(Supplied records begins)

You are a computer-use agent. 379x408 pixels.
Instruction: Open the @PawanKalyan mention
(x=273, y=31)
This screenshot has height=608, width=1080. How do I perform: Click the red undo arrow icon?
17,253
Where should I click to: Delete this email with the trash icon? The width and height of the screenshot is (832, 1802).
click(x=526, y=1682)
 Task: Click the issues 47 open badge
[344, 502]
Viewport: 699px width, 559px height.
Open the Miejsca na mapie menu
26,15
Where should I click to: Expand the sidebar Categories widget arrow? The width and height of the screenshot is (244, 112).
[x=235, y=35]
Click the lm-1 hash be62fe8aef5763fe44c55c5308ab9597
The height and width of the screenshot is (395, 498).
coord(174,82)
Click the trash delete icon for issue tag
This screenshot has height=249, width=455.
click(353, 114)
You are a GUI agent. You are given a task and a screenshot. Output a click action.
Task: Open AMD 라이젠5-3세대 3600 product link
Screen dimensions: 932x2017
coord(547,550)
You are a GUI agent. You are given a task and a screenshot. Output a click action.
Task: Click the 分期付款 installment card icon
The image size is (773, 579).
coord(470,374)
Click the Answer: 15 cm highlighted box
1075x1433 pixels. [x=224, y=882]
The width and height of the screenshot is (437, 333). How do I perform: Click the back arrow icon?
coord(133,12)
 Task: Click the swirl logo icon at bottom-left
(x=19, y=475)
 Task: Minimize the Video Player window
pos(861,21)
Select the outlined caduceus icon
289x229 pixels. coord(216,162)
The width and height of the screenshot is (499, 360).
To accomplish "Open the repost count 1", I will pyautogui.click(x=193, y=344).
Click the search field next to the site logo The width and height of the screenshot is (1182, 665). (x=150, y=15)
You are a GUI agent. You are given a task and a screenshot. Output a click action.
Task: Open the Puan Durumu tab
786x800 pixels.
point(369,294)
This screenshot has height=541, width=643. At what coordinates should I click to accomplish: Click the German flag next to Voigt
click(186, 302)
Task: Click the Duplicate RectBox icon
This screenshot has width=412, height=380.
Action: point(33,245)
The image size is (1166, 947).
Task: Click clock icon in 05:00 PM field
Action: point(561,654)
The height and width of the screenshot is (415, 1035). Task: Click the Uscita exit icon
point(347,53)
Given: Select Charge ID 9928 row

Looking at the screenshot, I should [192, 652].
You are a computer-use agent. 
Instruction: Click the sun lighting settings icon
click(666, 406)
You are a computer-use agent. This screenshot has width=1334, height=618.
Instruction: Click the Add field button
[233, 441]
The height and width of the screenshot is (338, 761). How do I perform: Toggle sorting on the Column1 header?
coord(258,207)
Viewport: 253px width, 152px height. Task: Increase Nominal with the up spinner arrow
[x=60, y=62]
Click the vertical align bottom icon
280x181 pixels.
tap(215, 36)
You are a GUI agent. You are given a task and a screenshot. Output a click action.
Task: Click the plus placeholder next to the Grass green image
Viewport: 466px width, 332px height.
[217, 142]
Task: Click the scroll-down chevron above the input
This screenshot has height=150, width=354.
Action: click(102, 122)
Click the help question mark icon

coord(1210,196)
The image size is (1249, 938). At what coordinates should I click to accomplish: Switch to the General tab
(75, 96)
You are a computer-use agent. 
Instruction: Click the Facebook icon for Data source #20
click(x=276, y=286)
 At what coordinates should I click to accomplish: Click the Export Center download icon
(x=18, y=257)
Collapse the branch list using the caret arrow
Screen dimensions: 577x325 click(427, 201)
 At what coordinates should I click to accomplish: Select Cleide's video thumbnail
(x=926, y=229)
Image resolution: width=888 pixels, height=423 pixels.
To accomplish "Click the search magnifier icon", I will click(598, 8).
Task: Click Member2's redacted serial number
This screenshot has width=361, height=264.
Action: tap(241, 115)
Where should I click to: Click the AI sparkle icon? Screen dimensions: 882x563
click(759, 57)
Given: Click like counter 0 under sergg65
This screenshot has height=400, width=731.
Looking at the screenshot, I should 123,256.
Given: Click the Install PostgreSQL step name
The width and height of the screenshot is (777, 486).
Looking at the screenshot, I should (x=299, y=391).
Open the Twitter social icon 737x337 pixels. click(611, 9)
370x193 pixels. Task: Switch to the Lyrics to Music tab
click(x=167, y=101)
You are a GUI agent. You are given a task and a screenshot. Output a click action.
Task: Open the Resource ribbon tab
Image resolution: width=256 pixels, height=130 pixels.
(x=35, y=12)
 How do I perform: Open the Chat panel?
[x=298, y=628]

(Supplied records ends)

• **Activity**
Every line with the string "search" in the material should be returned.

• **Task answer**
Click the search field next to the site logo The width and height of the screenshot is (1182, 665). (x=150, y=15)
To accomplish "Click the search magnifier icon", I will click(598, 8).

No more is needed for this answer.